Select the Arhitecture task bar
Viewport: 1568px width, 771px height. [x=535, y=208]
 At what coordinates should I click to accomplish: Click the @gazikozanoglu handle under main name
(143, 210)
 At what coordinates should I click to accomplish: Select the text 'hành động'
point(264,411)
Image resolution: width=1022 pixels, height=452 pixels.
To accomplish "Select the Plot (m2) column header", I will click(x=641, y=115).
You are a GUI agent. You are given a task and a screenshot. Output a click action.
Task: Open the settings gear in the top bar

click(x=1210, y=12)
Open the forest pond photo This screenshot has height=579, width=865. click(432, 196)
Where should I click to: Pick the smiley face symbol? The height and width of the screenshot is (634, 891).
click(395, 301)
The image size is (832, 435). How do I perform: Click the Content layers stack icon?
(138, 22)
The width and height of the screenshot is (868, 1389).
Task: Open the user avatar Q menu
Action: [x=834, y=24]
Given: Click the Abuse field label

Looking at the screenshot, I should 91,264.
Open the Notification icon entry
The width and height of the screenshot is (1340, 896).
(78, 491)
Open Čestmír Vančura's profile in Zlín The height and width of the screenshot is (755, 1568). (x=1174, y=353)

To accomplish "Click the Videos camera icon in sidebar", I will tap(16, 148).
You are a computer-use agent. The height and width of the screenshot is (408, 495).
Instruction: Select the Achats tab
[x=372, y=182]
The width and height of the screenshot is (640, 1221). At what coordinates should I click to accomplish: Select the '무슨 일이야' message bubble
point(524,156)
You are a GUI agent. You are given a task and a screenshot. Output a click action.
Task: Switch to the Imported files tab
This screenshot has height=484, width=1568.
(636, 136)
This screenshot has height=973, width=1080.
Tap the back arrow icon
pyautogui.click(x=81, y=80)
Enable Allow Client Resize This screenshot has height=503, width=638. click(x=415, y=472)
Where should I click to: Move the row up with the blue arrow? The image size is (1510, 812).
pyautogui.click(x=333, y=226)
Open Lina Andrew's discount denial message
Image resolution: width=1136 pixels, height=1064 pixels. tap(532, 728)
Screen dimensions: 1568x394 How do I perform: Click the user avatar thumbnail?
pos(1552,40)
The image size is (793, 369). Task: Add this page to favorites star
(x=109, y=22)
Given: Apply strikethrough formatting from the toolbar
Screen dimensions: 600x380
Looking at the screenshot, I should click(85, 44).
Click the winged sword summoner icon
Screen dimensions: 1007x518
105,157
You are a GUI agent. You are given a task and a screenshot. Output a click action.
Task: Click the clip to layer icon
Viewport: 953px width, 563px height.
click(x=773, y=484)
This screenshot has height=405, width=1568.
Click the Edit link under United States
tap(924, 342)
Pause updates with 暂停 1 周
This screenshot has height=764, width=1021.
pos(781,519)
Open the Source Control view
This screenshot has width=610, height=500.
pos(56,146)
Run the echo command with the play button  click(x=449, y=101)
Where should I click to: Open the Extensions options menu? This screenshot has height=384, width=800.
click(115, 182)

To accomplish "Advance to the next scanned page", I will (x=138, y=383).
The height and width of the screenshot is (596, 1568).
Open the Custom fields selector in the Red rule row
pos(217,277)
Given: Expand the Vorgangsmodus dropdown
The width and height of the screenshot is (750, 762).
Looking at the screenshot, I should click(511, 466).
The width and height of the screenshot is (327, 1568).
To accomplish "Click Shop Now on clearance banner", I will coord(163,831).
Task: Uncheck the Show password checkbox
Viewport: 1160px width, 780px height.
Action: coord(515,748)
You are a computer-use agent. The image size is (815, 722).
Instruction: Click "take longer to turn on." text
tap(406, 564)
————————
- About this exercise -
Everything in the listing above needs to be copied exactly.

- Result for this exercise -
Select the Arhitecture task bar
Viewport: 1568px width, 771px height. [x=535, y=208]
 At what coordinates should I click to accomplish: Click the @gazikozanoglu handle under main name
(143, 210)
 At what coordinates should I click to accomplish: Select the text 'hành động'
point(264,411)
Image resolution: width=1022 pixels, height=452 pixels.
To accomplish "Select the Plot (m2) column header", I will click(x=641, y=115).
You are a GUI agent. You are given a task and a screenshot. Output a click action.
Task: Open the settings gear in the top bar

click(x=1210, y=12)
Open the forest pond photo This screenshot has height=579, width=865. click(432, 196)
Where should I click to: Pick the smiley face symbol? The height and width of the screenshot is (634, 891).
click(395, 301)
The image size is (832, 435). How do I perform: Click the Content layers stack icon?
(138, 22)
The width and height of the screenshot is (868, 1389).
Task: Open the user avatar Q menu
Action: [x=834, y=24]
Given: Click the Abuse field label

Looking at the screenshot, I should 91,264.
Open the Notification icon entry
The width and height of the screenshot is (1340, 896).
(78, 491)
Open Čestmír Vančura's profile in Zlín The height and width of the screenshot is (755, 1568). (x=1174, y=353)

To accomplish "Click the Videos camera icon in sidebar", I will tap(16, 148).
You are a computer-use agent. The height and width of the screenshot is (408, 495).
Instruction: Select the Achats tab
[x=372, y=182]
The width and height of the screenshot is (640, 1221). At what coordinates should I click to accomplish: Select the '무슨 일이야' message bubble
point(524,156)
You are a GUI agent. You are given a task and a screenshot. Output a click action.
Task: Switch to the Imported files tab
This screenshot has height=484, width=1568.
(636, 136)
This screenshot has height=973, width=1080.
Tap the back arrow icon
pyautogui.click(x=81, y=80)
Enable Allow Client Resize This screenshot has height=503, width=638. click(x=415, y=472)
Where should I click to: Move the row up with the blue arrow? The image size is (1510, 812).
pyautogui.click(x=333, y=226)
Open Lina Andrew's discount denial message
Image resolution: width=1136 pixels, height=1064 pixels. tap(532, 728)
Screen dimensions: 1568x394 How do I perform: Click the user avatar thumbnail?
pos(1552,40)
The image size is (793, 369). Task: Add this page to favorites star
(x=109, y=22)
Given: Apply strikethrough formatting from the toolbar
Screen dimensions: 600x380
Looking at the screenshot, I should click(85, 44).
Click the winged sword summoner icon
Screen dimensions: 1007x518
105,157
You are a GUI agent. You are given a task and a screenshot. Output a click action.
Task: Click the clip to layer icon
Viewport: 953px width, 563px height.
click(x=773, y=484)
This screenshot has height=405, width=1568.
Click the Edit link under United States
tap(924, 342)
Pause updates with 暂停 1 周
This screenshot has height=764, width=1021.
pos(781,519)
Open the Source Control view
This screenshot has width=610, height=500.
pos(56,146)
Run the echo command with the play button  click(x=449, y=101)
Where should I click to: Open the Extensions options menu? This screenshot has height=384, width=800.
click(115, 182)

To accomplish "Advance to the next scanned page", I will (x=138, y=383).
The height and width of the screenshot is (596, 1568).
Open the Custom fields selector in the Red rule row
pos(217,277)
Given: Expand the Vorgangsmodus dropdown
The width and height of the screenshot is (750, 762).
Looking at the screenshot, I should click(511, 466).
The width and height of the screenshot is (327, 1568).
To accomplish "Click Shop Now on clearance banner", I will coord(163,831).
Task: Uncheck the Show password checkbox
Viewport: 1160px width, 780px height.
Action: coord(515,748)
You are a computer-use agent. The image size is (815, 722).
Instruction: Click "take longer to turn on." text
tap(406, 564)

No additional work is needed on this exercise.